Sementara itu, Kepala Bidang Sumber Daya Air Dinas Pekerjaan Umum dan Perumahan Rakyat Kabupaten Bekasi Nur Chaidir, yang hadir di lokasi untuk memantau sampah Kali Jambe, menolak diwawancarai. Akan tetapi, dia memastikan kehadirannya untuk survei lokasi agar memudahkan alat berat masuk membersihkan Kali Jambe. Pembersihan direncanakan dimulai pada Jumat (6/9/2019).
Masalah berulang
Persoalan sampah memenuhi aliran kali merupakan kasus berulang yang sering terjadi di Kabupaten Bekasi. Akhir Juli 2019, sampah juga memenuhi aliran Kali Busa, Desa Bahagia, Babelan, sepanjang dua kilometer. Sampah itu baru dibersihkan Pemerintah Kabupaten Bekasi setelah diributkan media massa. Masalah serupa pernah terjadi di Kali Pisang Batu, Desa Pahlawan Setia, Tarumajaya, awal Januari 2019.

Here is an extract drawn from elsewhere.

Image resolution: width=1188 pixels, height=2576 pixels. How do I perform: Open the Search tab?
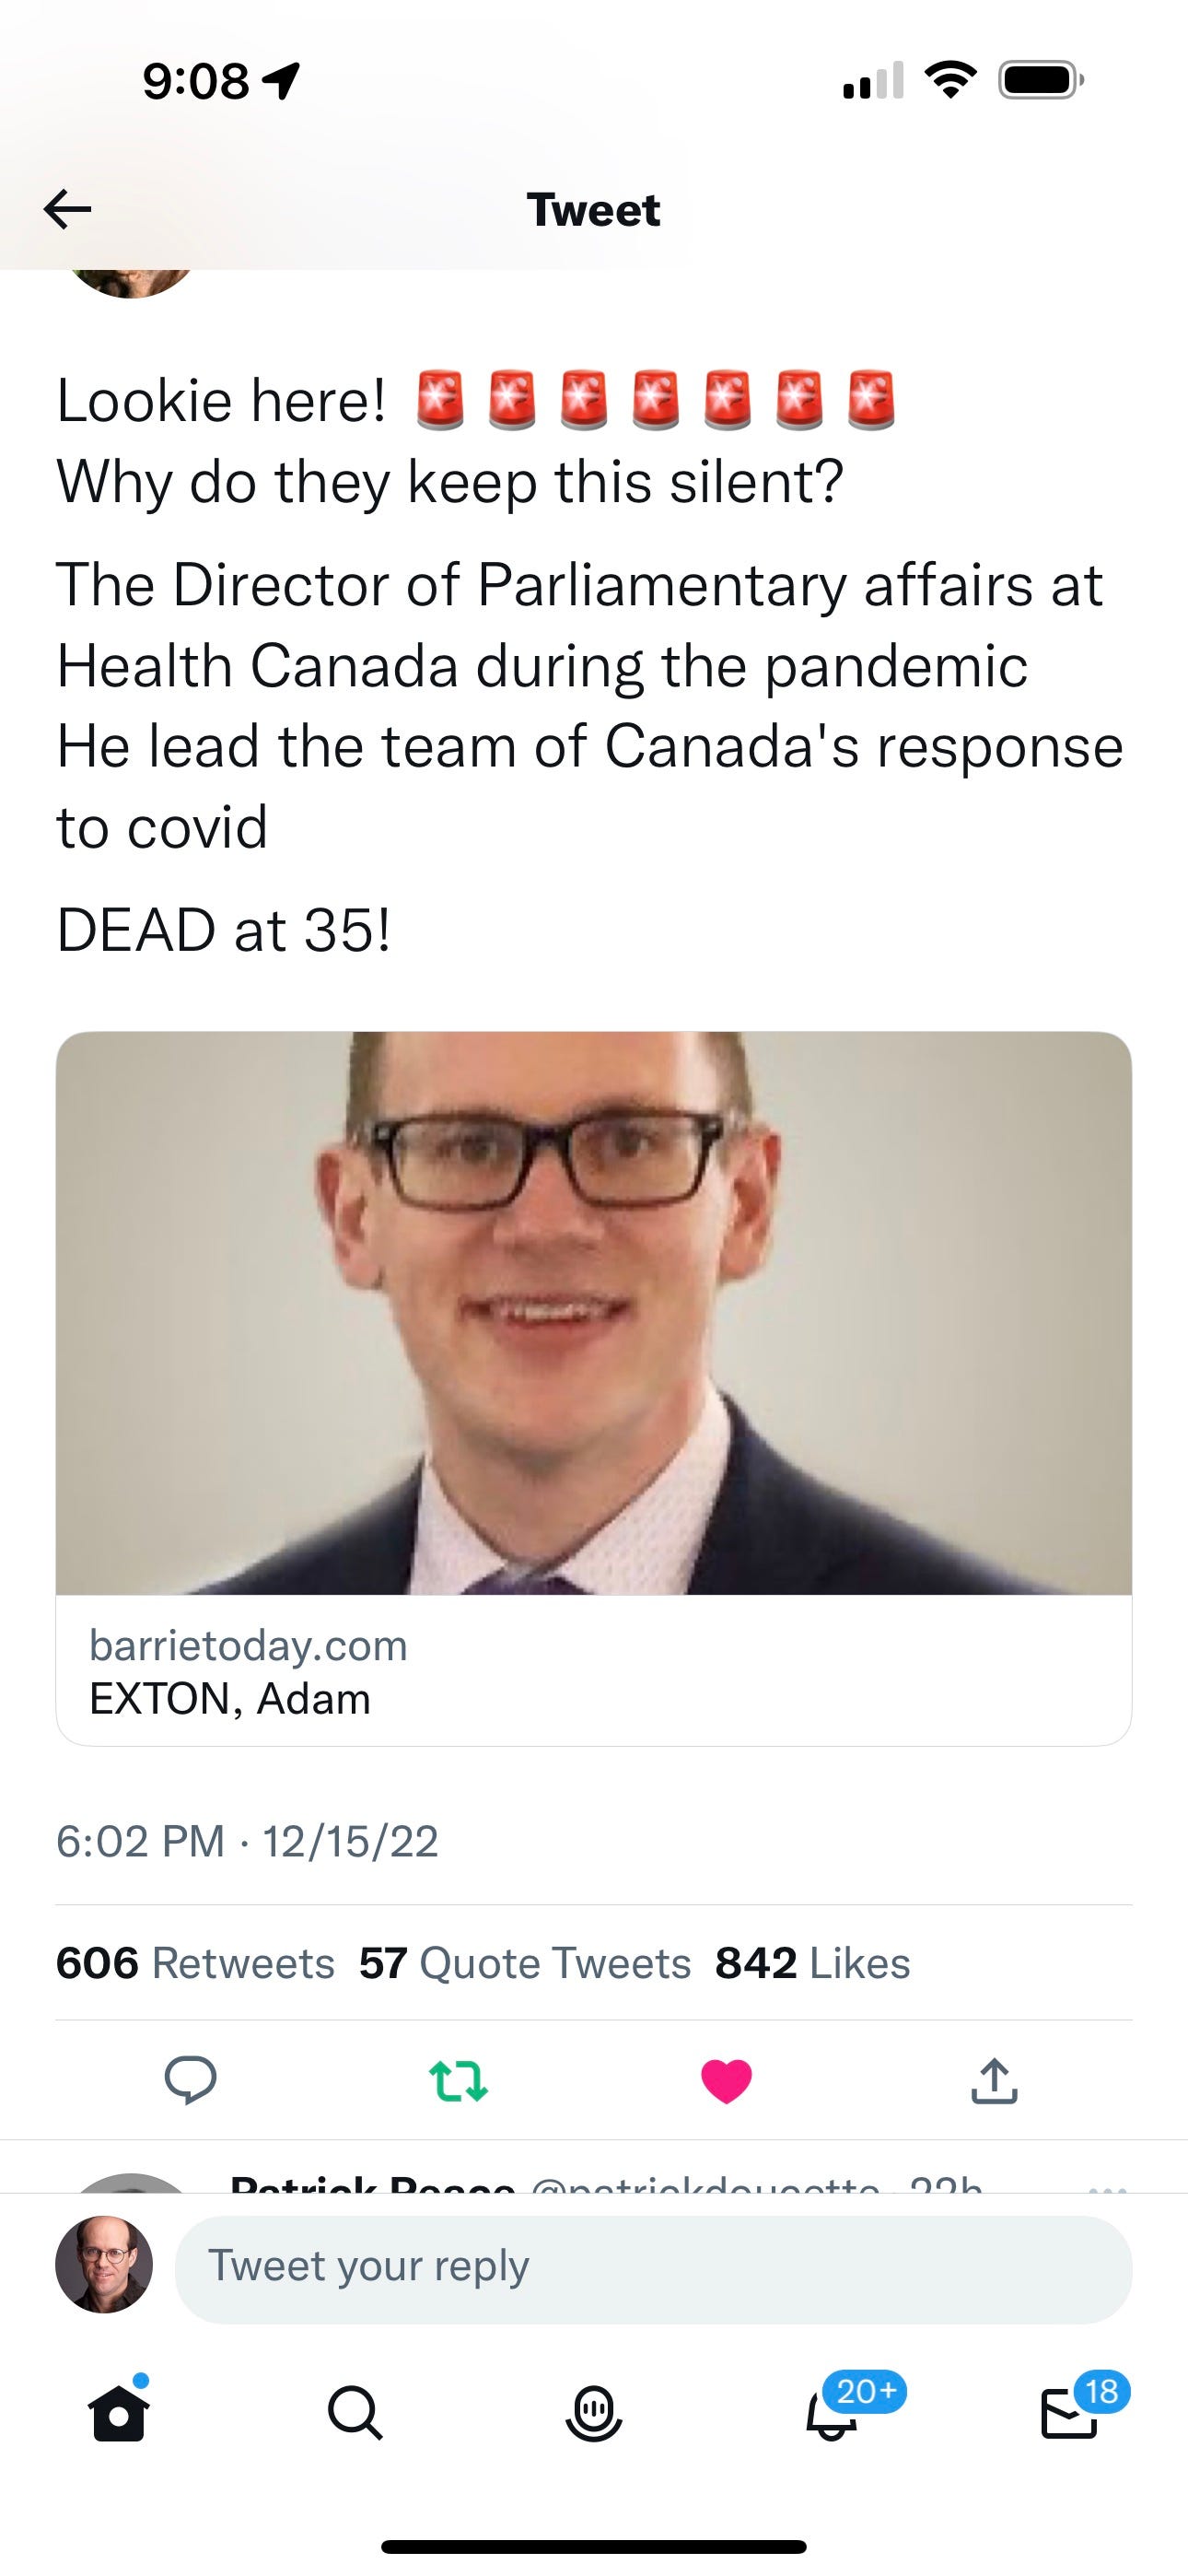[355, 2414]
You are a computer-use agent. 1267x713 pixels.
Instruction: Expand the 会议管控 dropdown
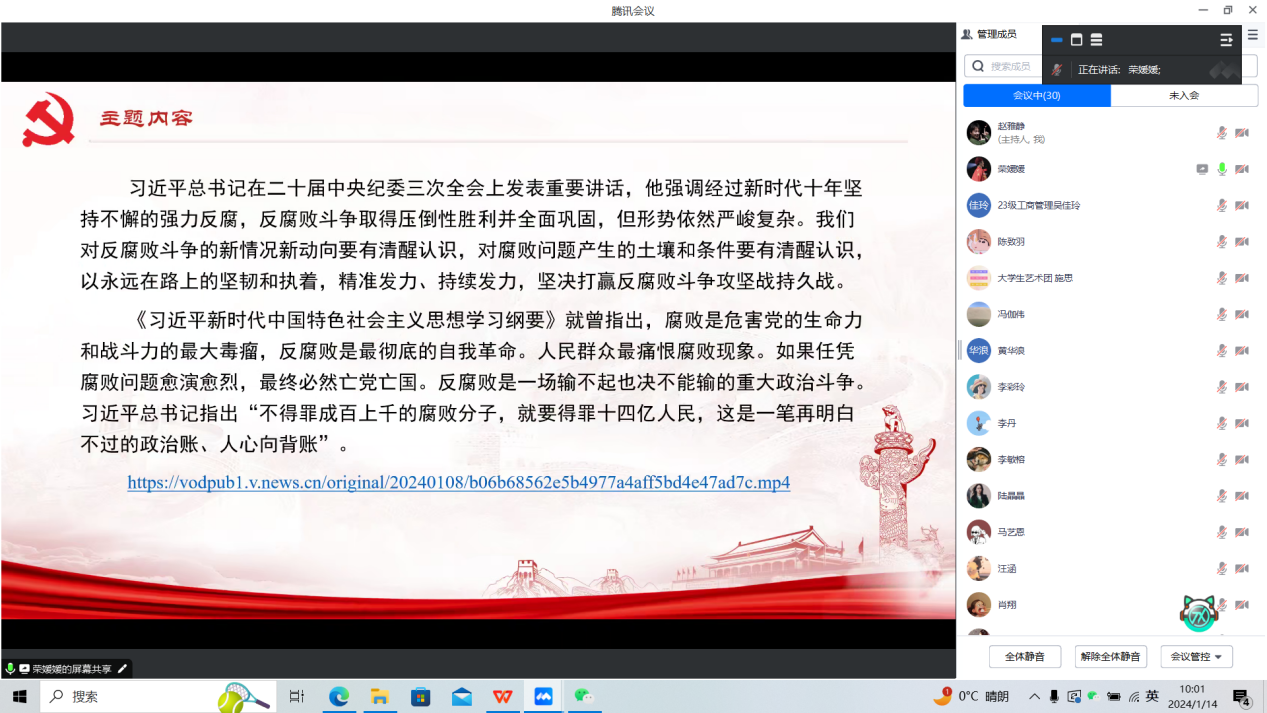[x=1196, y=656]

Akhir Juli 2019, Kepala Bidang Kebersihan Dinas Lingkungan Hidup Kabupaten Bekasi Agus Supriyanto mengatakan, jumlah penduduk Kabupaten Bekasi mencapai 3,9 juta orang. Dari jumlah itu, volume sampah yang dihasilkan setiap hari sekitar 2.400 ton. Namun, sampah yang dibawa ke TPA Burakeng hanya 850 ton per hari.

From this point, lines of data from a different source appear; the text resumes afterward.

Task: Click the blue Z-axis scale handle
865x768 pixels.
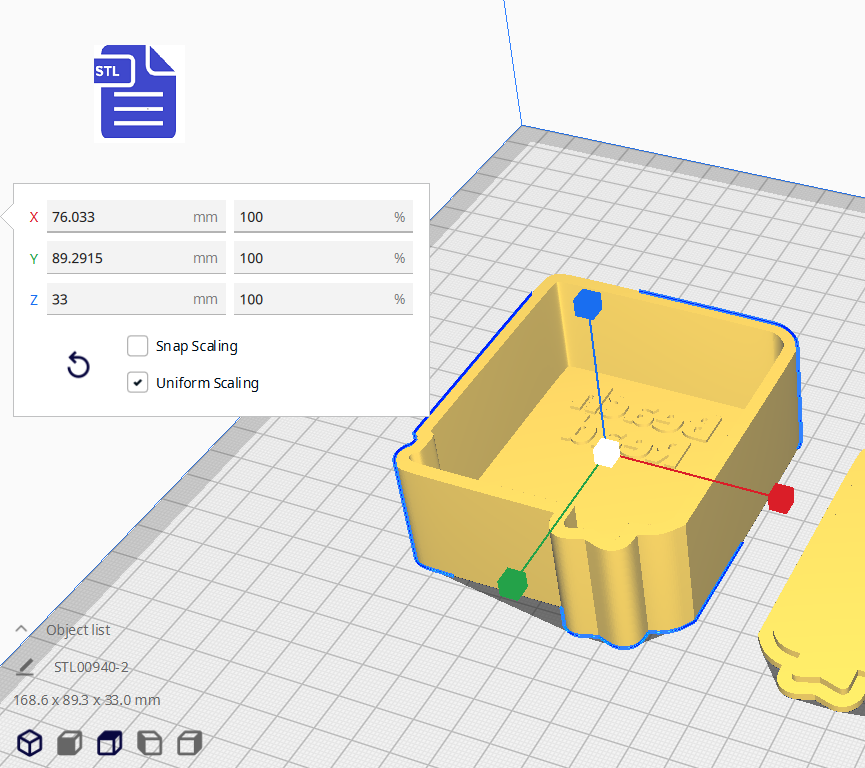Action: 587,304
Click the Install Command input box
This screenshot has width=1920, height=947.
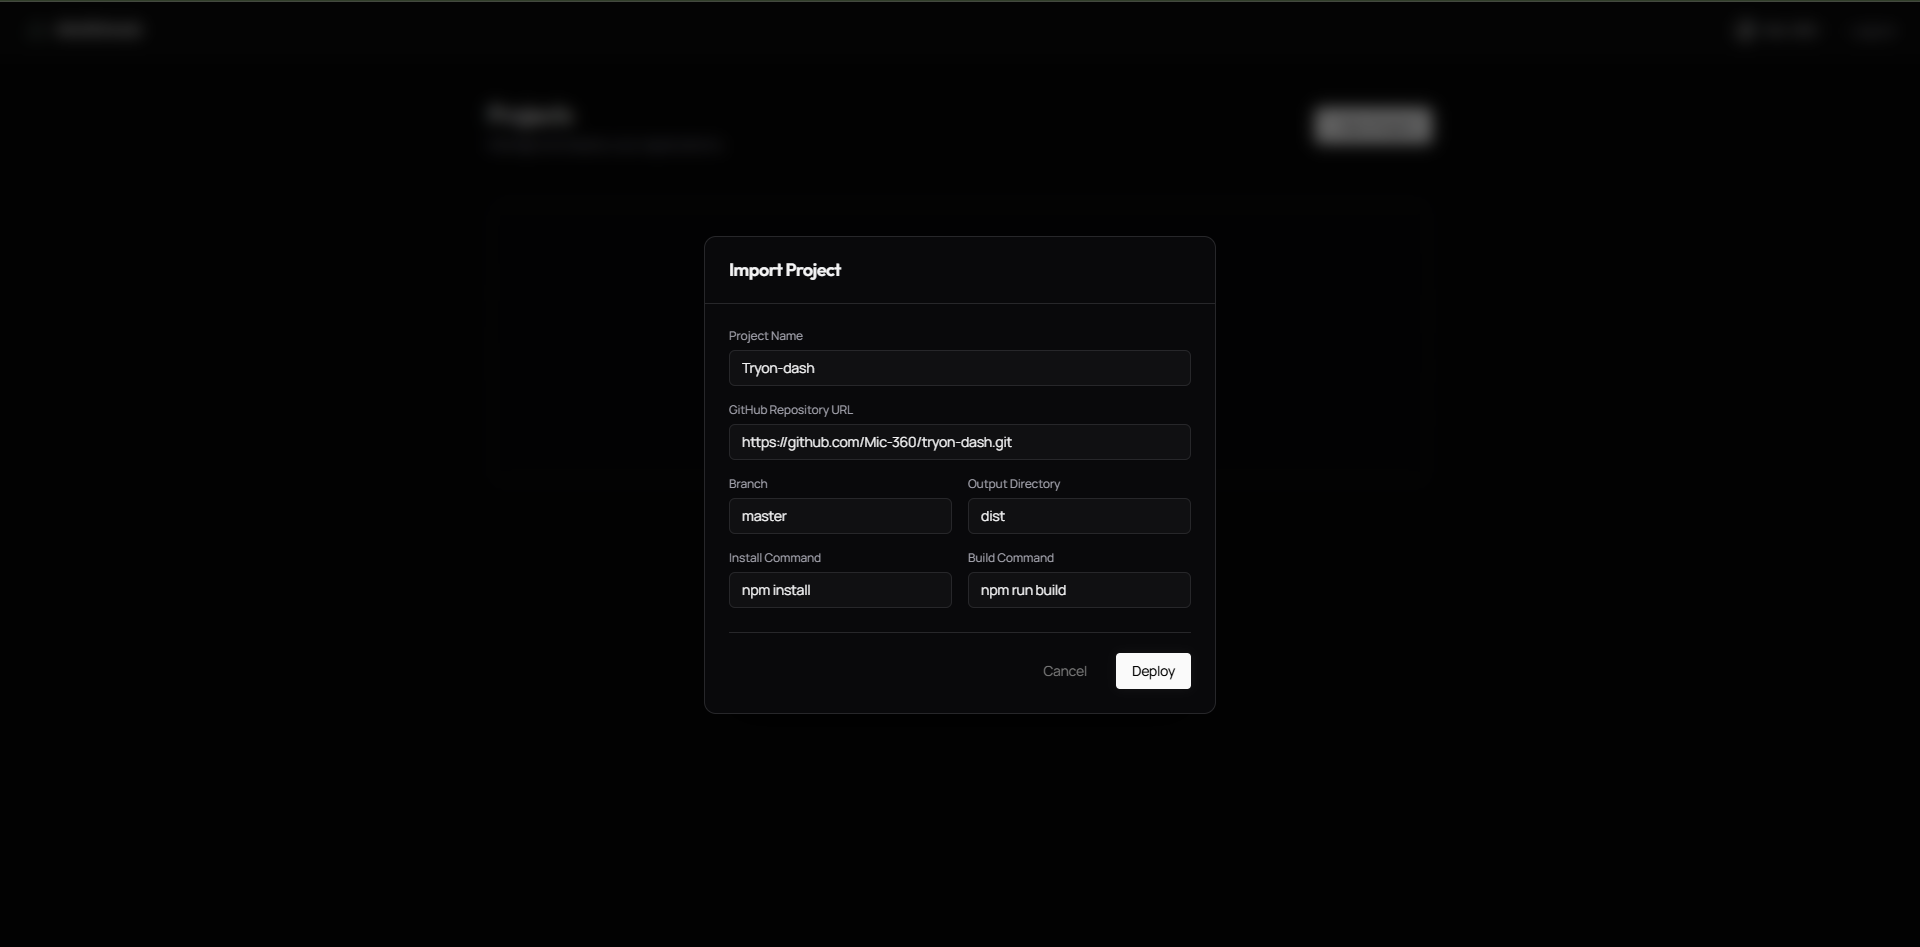839,590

”(Yang terangkut) Ada yang habis dikelola melalui bank sampah yang jumlahnya 170 bank. Ada masyarakat yang buang ke kali dan ada juga masyarakat yang buang ke TPS liar,” katanya.
Salah satu penyebab sebagian sampah warga tak bisa dibawa ke TPA Burangkeng adalah karena kapasitas TPA itu sudah berlebihan. Di satu sisi, rencana perluasan TPA Burangkeng baru akan dimulai tahun 2020 sesuai Rencana Pembangunan Jangka Menengah Daerah Kabupaten Bekasi tahun 2020-2024.
Ketua Koalisi Persampahan Nasional Bagong Suyoto, ketika dihubungi terpisah, mengatakan, dampak pembuangan sampah di daerah aliran sungai dikhwatirkan menurunkan kualitas air tanah. Sampah di kali juga mengancam biota air. ”Ikan sapu-sapu yang paling tahan kondisi air keruh sekalipun mati karena terendam limbah B3,” ucapnya.
Bagong mempertanyakan tumbuhnya beberapa TPS ilegal yang tersebar di Kabupaten Bekasi. TPS ilegal itu dinilai muncul karena ada sebagian wilayah di Kabupaten Bekasi yang belum tersentuh layanan kebersihan.
”Wilayah yang cukup jauh, apalagi masuk kampung-kampung, sangat jelas tidak mendapat pelayanan kebersihan. Data tingkat pelayanan berkisar 45-48 persen dari sekitar 2.200 ton per hari produksi sampah Kabupaten Bekasi perlu dipertanyakan. Basis datanya riil atau sekadar asumsi,” ucapnya.